When I came to the Honor Academy in Texas, my group leader asked me a question that changed my life. She asked me, "How do you view God more? As a friend, a dad, or a lover?"
I always referred God as a Father. She and I discussed how my relationship with my daddy is. He has his faults, but so do I. Mark Bell is a pretty good dad. Blessing me simply because he loves me, disciplining me when I need it, loving me because I'm his daughter.
My dad and I are also friends. Our thought processes are much the same. I'm also interested in much of the same things he is. (Jesus, math, logic puzzles, RPGs, and card games to name a few)
I believe this has given me a good starting ground on my view of God.
However, seeing Yahweh intimately is integral to a wholesome perception of Him.
I had never known an earthly lover though. At the time that question was posed, my inner response was "Ew! Gross."
I never knew Him as that, or looked to the Lord to fulfill my need for intimacy.
I did look other places. It's amazing to look back on my life and see how much the Lord has protected me from (as I mentioned in my post about sex.)
There is one experience I had that I remember every time I hear The More I Seek You by Zach Neese.
I was high-school aged, snuggled up with a guy, not fully realizing the danger I placed myself in.
I don't remember when or why. But I do remember his heart beat. I was leaned back against him. He was holding me in close. I could feel his heart beating through my back and it reverberating in my body.

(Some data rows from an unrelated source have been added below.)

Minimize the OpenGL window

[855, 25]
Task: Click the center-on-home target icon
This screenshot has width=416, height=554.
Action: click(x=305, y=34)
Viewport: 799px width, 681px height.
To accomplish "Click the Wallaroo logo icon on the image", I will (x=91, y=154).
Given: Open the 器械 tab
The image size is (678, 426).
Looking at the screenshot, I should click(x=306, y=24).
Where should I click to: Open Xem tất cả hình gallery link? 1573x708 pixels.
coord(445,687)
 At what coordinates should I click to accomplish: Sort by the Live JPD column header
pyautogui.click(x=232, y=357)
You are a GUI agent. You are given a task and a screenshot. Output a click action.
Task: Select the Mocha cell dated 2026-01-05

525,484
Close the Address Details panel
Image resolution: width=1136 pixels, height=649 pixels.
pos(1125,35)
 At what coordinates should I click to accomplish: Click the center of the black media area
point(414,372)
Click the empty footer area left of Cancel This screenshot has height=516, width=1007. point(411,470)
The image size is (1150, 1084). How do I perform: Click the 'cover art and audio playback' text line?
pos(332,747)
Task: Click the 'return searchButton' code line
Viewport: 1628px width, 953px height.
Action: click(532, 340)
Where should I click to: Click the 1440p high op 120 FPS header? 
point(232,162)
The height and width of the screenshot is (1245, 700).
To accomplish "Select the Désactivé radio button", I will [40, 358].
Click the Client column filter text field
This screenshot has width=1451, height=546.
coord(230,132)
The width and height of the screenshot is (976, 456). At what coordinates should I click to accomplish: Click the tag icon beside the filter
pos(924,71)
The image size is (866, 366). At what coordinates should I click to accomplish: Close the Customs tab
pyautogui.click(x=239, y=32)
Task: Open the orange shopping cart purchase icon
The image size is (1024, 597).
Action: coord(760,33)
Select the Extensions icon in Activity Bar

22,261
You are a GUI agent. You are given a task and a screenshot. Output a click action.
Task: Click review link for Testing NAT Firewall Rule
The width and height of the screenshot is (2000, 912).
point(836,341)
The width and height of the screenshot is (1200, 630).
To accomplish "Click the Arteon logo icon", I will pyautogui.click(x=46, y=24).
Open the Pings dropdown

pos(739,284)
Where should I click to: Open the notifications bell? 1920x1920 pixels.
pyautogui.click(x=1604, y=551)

And every time I sing these words,
I want to sit at your feet
Drink from the cup in your hand
Lay back against you and breathe,
Feel your heart beat.
This love is so deep,
It's more than I can stand.
I melt in your peace,
It's overwhelming....
I remember that sensation.
Following that meeting with my group leader, I asked God to be my lover. I want to be known and know Him intimately. I set plans to read books to earn this perspective.
I didn't need to.
He came and swept me off my feet as a free gift.
I still want to know Him. I want to feel His heart beat through my body. I want to be overwhelmed by His presence. I am His. He fulfills my need for intimacy.